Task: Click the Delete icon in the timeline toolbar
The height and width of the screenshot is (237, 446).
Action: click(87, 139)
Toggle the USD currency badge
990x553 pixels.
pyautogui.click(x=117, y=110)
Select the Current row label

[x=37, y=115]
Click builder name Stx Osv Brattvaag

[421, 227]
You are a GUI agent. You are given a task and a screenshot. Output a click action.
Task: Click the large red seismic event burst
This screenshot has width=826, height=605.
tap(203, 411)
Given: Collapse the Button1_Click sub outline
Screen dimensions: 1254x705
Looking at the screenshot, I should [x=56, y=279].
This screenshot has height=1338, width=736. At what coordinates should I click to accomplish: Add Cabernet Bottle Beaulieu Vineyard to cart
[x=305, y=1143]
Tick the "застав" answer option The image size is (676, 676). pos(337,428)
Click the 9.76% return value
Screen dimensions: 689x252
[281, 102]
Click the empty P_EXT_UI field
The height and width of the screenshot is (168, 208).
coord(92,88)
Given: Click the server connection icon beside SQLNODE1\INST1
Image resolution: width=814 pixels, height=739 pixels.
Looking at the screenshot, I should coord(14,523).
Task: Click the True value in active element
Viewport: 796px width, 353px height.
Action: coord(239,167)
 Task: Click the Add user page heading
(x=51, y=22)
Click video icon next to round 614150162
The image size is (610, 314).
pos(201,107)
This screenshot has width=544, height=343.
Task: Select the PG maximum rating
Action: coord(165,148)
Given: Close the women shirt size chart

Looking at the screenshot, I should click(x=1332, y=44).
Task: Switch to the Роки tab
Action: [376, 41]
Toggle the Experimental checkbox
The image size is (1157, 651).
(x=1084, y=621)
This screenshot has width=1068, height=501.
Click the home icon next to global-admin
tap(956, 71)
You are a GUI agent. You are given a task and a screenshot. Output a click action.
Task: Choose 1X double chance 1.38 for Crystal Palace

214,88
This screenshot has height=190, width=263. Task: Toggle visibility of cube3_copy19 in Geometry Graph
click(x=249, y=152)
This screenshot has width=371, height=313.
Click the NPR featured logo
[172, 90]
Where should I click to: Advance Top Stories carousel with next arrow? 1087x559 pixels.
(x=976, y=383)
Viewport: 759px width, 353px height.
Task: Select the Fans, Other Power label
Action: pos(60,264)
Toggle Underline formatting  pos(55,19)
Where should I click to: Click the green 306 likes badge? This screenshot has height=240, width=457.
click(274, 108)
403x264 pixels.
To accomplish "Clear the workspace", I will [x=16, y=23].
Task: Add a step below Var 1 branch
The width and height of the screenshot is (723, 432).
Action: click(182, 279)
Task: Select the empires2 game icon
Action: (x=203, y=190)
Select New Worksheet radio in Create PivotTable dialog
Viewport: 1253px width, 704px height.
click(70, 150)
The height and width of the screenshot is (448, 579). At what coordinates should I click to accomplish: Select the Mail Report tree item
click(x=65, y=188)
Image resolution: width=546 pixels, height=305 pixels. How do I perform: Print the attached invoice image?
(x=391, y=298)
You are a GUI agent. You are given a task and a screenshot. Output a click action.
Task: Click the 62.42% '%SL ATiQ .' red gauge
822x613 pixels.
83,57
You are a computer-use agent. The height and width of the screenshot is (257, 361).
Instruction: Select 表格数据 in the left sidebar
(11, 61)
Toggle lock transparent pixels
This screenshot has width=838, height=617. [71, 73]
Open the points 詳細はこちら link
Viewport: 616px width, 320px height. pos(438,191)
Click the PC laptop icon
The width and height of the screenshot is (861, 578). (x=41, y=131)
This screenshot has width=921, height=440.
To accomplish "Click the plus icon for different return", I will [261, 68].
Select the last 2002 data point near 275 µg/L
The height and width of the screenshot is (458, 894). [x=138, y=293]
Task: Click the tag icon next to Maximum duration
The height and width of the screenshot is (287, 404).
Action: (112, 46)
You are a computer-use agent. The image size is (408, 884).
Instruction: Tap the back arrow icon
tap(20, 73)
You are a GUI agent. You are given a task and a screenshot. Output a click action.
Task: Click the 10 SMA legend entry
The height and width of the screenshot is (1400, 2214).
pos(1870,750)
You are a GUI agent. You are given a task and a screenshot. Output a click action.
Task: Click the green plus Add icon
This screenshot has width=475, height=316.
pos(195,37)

* [How to complete this task] Look through the listing above and copy each line with the word "will" in it.

* [Answer below]
To accomplish "Clear the workspace", I will [x=16, y=23].
To accomplish "Click the plus icon for different return", I will [261, 68].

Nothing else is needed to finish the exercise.